[Saved data entries]
══════

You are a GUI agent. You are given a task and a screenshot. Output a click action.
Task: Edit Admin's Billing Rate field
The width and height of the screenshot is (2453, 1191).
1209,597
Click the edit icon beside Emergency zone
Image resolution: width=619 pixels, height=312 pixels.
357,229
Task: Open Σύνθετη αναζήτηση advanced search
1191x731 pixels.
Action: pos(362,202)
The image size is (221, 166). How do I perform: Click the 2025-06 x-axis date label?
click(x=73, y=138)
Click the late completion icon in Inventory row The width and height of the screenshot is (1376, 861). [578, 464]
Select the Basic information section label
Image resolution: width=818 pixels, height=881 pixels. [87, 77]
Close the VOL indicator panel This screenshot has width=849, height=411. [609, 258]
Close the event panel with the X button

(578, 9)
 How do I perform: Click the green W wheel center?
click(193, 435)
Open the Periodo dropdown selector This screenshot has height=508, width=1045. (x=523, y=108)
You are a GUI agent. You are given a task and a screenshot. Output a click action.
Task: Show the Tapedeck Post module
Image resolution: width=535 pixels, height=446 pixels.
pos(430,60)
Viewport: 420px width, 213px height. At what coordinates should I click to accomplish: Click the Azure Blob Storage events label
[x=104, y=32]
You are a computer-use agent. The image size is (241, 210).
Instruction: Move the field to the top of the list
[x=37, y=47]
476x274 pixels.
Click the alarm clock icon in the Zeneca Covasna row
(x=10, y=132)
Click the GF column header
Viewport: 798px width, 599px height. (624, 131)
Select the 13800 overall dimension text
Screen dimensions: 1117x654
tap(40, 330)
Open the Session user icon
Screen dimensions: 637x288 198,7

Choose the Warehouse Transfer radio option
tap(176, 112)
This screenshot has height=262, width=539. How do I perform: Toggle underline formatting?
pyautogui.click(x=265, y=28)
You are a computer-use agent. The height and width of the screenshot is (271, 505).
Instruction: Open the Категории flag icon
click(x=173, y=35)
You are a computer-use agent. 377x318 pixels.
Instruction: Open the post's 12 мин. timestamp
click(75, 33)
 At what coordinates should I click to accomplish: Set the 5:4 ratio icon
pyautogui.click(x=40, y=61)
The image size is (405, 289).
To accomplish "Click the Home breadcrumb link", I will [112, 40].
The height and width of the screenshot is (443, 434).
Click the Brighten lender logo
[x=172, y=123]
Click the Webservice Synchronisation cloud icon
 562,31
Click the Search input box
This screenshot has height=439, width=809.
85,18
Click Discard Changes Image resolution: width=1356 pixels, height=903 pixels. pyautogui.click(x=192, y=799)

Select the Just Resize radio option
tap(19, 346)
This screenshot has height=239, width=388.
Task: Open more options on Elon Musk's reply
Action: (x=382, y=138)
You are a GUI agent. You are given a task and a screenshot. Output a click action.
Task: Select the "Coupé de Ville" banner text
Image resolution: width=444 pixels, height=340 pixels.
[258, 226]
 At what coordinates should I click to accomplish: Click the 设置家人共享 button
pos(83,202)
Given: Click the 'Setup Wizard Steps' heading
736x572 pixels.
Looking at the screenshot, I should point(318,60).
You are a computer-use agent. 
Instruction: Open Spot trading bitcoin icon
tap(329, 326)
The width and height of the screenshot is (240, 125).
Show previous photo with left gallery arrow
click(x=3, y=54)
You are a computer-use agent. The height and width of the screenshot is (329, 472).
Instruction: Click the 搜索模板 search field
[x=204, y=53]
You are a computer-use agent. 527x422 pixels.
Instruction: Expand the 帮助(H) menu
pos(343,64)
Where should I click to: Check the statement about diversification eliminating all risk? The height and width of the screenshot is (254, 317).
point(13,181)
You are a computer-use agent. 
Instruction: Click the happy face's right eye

══════

● Task goal
Each line that contains the string "computer" should be copied from the data above.

● Solution
You are a computer-use agent. The image size is (241, 210).
You are a computer-use agent. The height and width of the screenshot is (271, 505).
You are a computer-use agent. 377x318 pixels.
You are a computer-use agent. 
You are a computer-use agent. The height and width of the screenshot is (329, 472).
You are a computer-use agent. 527x422 pixels.
You are a computer-use agent. 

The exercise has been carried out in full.